The specific objectives of the project were:
(1) to conduct expression profiling experiments aimed at identifying novel sORFs that may participate in flower development, and at understanding their roles;
(2) to begin to elucidate the functions of novel, uncharacterised components of the regulatory network through various reverse-genetic approaches; and
(3) to use novel genomic methods, such as ChIP-Seq, to identify target genes of known regulators, and thus help to define the structure and properties of the gene regulatory network.

The work performed since the beginning of the project encompasses the three specific objectives.

We studied the expression of novel Arabidopsis coding short Open Reading Frames during flower development, and found evidence of differential expression for many of them. Molecular characterization of the corresponding transcriptional units indicated that a fraction of those correspond to novel un-annotated genes, and analyses of their promoter sequences showed that their expression is regulated in a spatially and temporally defined manner.

To characterize the flower development gene regulatory network and to identify targets of the known regulators, we focused first on APETALA1 (AP1). AP1 is a MADS-domain transcription factor that controls the onset of Arabidopsis flower development and that, in addition, participates in the specification of sepals and petals. To understand the molecular mechanisms underlying AP1 function, we identified its target genes during floral initiation using a combination of gene expression profiling and genome-wide binding (ChIP-Seq) studies. Many of its targets encode transcriptional regulators, including known floral repressors. The latter genes are down-regulated by AP1, suggesting that it initiates floral development by abrogating the inhibitory effects of these genes. While AP1 acts predominantly as a transcriptional repressor during the earliest stages of flower development, at more advanced stages it also activates regulatory genes required for floral organ formation, indicating a dynamic mode of action. Our results further imply that AP1 orchestrates floral initiation by integrating growth, patterning and hormonal pathways. In summary, AP1 acts as a true hub in the regulatory network mediating the switch from floral induction to flower formation. This part of the project was performed in collaboration with Dr Frank Wellmer, (Smurfit Institute of Genetics - Trinity College, Dublin, Ireland) and with Prof Gerco Angenent (Plant Research International, Wageningen, The Netherlands). The results were published in Science:

Kaufmann, K., Wellmer, F., Muiño, J.M. Ferrier, T., Wuest, S.E. Kumar, V., Serrano-Mislata, A., Madueño, F., Krajewski, P., Meyerowitz, E.M. Angenent, G.C. and Riechmann, J.L. (2010) Orchestration of floral initiation by APETALA1. Science 328, 85-89.

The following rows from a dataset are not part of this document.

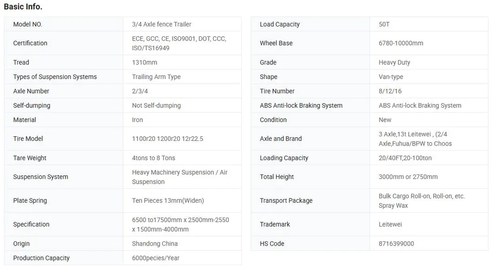Select the HS Code value 8716399000
The height and width of the screenshot is (266, 492).
pos(396,244)
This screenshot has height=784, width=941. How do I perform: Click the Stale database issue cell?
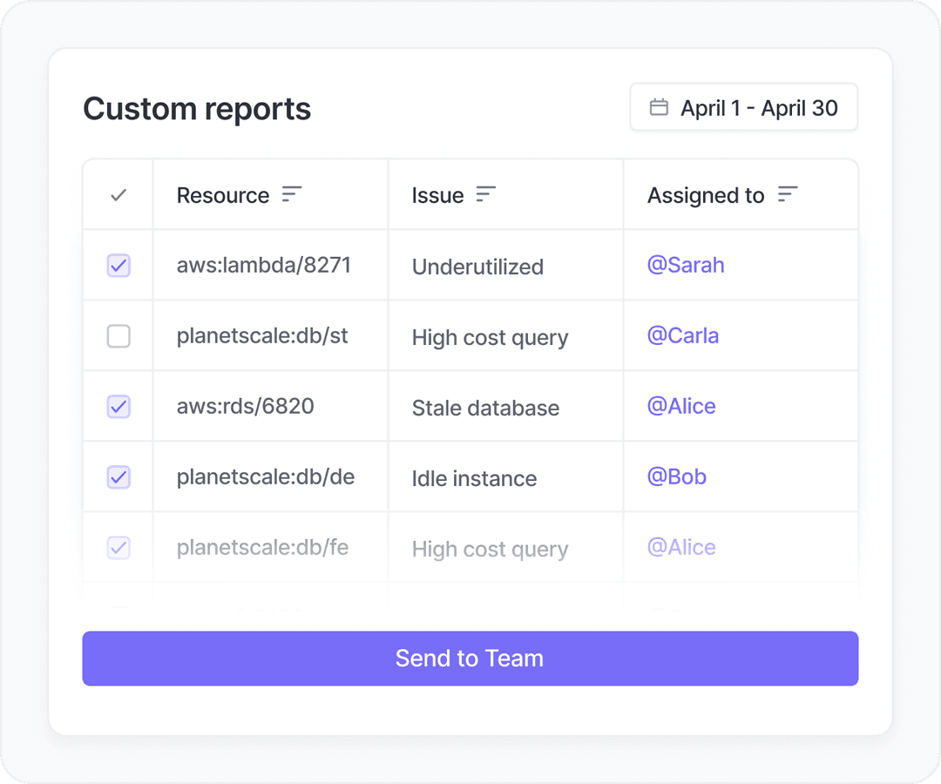[x=485, y=408]
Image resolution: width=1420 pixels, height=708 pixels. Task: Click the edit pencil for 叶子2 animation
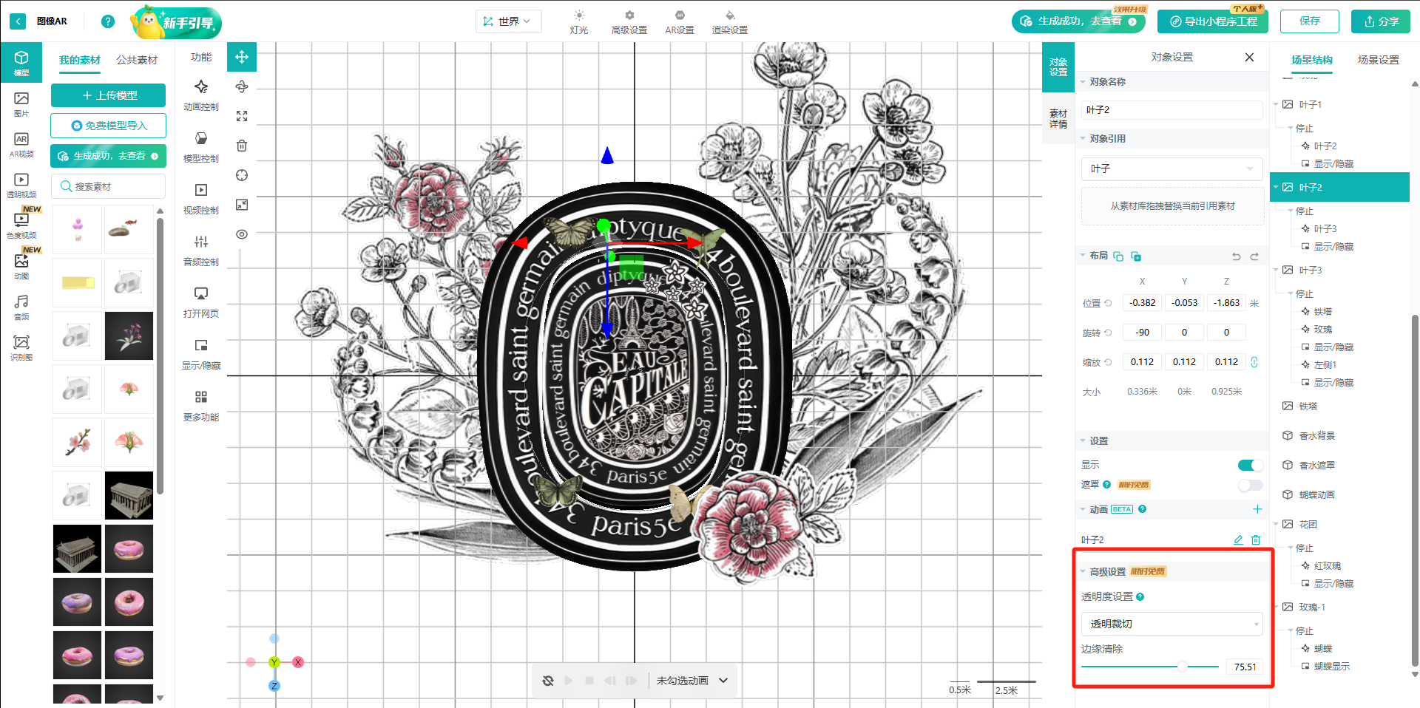pyautogui.click(x=1238, y=540)
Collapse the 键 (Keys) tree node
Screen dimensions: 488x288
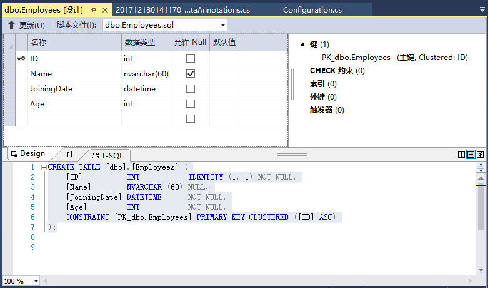302,44
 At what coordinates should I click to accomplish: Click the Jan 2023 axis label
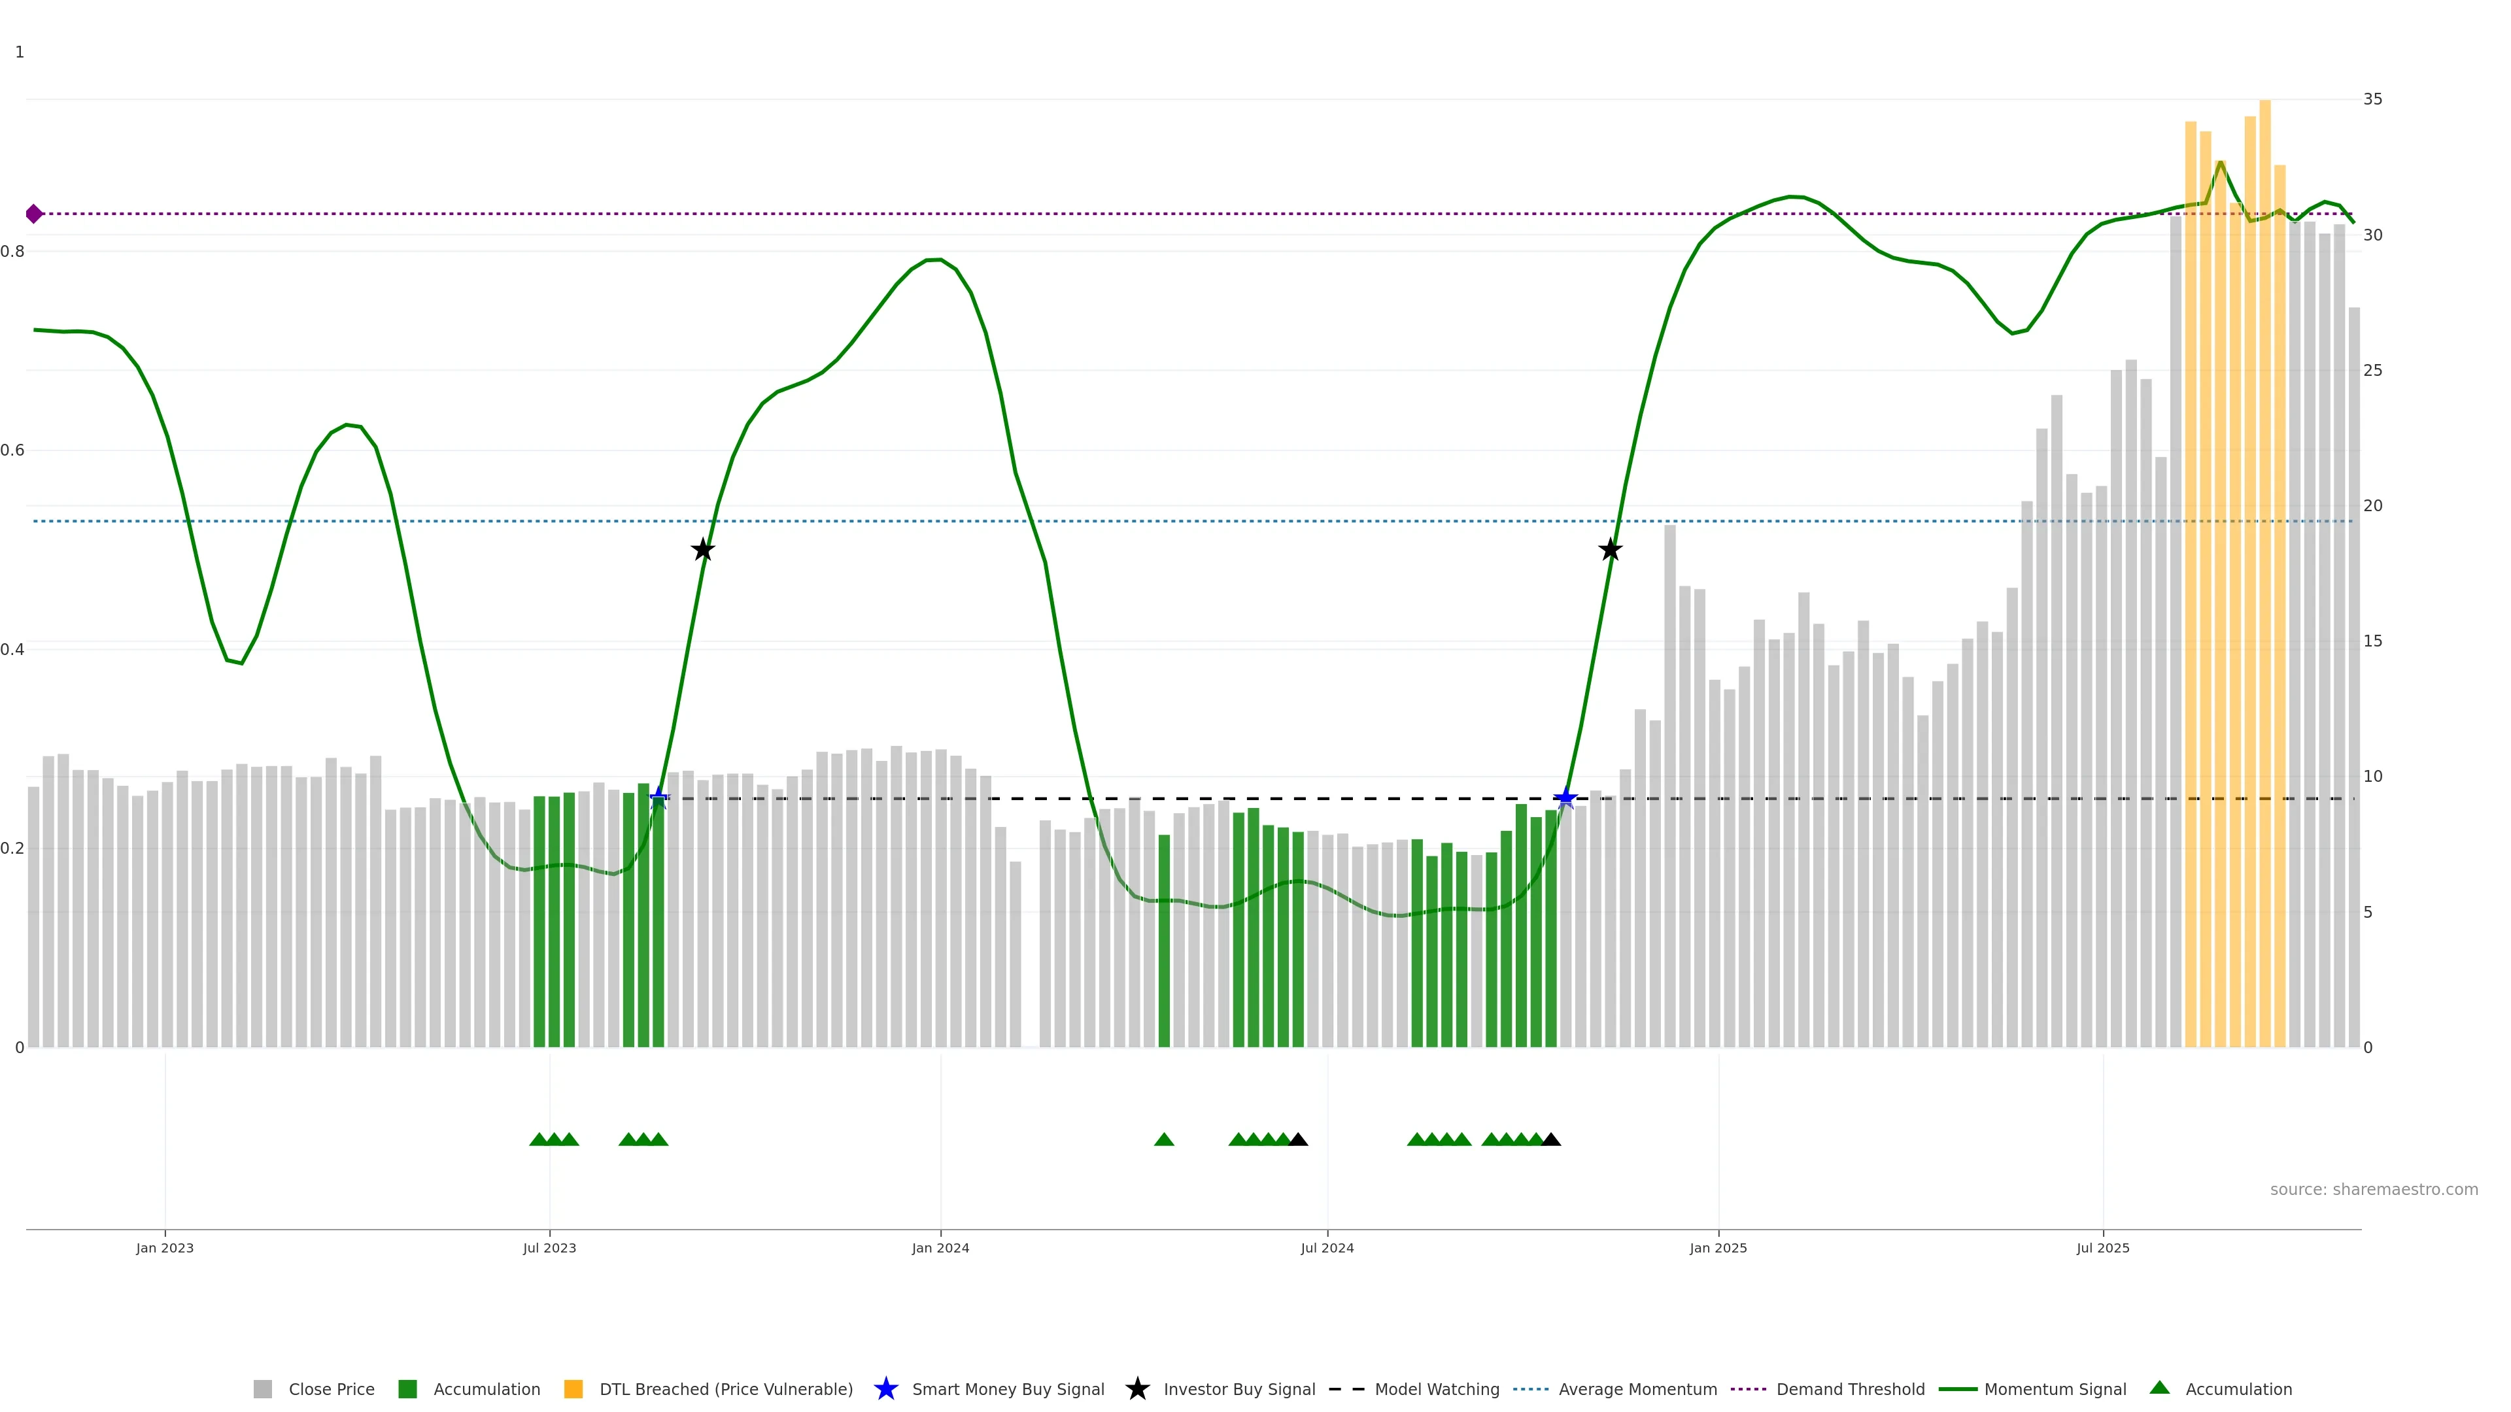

The study of the AP1 network identified many AP1 targets whose function is currently unknown, and that we are now characterizing using the functional genomics toolkit available in Arabidopsis.

In addition, we applied the ChIP-Seq technology to another developmental regulator, TOC1 - a component of the circadian clock. The results obtained indicated that TOC1 functions as a general repressor of oscillator gene expression, thus overturning the prevailing model of the Arabidopsis circadian clock in which TOC1 was considered an activator of a subset of oscillator genes. The results were published in Science:

Huang, W., Pérez-García, P., Pokhilko, A., Millar, A.J. Antoshechkin, I., Riechmann, J.L. and Mas, P. (2012) Mapping the Core of the Arabidopsis Circadian Clock Defines the Network Structure of the Oscillator. Science 336, 75-79.